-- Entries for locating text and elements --

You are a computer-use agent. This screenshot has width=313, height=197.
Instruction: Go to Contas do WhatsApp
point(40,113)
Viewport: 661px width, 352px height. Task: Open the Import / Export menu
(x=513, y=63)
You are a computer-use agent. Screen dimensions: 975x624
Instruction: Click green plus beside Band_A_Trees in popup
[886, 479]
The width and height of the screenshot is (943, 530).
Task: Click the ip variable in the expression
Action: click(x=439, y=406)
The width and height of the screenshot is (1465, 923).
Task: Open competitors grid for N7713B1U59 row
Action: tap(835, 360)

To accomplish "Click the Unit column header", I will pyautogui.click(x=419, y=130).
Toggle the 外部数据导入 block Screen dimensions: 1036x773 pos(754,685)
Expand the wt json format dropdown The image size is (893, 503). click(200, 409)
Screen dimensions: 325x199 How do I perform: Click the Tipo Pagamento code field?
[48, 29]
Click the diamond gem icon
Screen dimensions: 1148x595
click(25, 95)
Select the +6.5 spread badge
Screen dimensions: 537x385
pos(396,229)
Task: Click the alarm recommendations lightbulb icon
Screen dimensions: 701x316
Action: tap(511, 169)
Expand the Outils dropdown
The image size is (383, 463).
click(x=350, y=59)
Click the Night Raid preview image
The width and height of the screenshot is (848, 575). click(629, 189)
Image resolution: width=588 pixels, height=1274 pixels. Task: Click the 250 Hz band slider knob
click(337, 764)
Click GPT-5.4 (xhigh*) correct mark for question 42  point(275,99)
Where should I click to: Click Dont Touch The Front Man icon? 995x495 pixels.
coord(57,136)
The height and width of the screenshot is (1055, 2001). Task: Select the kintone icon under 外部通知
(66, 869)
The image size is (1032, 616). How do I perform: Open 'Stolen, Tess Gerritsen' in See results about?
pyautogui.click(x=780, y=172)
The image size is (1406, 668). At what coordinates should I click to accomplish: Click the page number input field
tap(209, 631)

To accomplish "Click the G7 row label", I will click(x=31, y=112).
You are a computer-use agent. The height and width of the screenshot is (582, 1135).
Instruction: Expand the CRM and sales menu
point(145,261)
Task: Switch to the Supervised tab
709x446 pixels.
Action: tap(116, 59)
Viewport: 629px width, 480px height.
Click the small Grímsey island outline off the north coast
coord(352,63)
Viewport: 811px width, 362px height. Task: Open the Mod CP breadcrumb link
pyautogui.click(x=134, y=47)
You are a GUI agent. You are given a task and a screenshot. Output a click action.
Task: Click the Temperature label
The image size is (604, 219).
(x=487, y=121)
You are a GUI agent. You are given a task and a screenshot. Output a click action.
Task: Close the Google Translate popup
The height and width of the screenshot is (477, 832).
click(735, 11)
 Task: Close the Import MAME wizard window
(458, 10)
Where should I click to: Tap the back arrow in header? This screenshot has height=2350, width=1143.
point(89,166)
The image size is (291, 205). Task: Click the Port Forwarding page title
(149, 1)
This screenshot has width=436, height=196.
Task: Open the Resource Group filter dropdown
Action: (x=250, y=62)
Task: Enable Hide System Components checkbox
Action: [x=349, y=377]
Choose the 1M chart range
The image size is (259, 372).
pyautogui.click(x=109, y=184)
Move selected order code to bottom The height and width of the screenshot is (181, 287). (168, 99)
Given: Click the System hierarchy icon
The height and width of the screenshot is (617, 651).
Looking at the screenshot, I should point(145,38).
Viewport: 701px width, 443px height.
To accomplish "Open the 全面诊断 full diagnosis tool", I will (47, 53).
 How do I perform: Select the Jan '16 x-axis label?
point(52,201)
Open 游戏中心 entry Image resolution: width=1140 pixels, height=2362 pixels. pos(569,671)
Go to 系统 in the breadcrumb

-- Problem to solve --
Which lines of the items above contain the string "agent"? Report each such line in full, matching case.

-- Written answer --
You are a computer-use agent. This screenshot has width=313, height=197.
You are a computer-use agent. Screen dimensions: 975x624
You are a computer-use agent. The height and width of the screenshot is (582, 1135).
You are a GUI agent. You are given a task and a screenshot. Output a click action.
You are a GUI agent. You are given a task and a screenshot. Output a click action.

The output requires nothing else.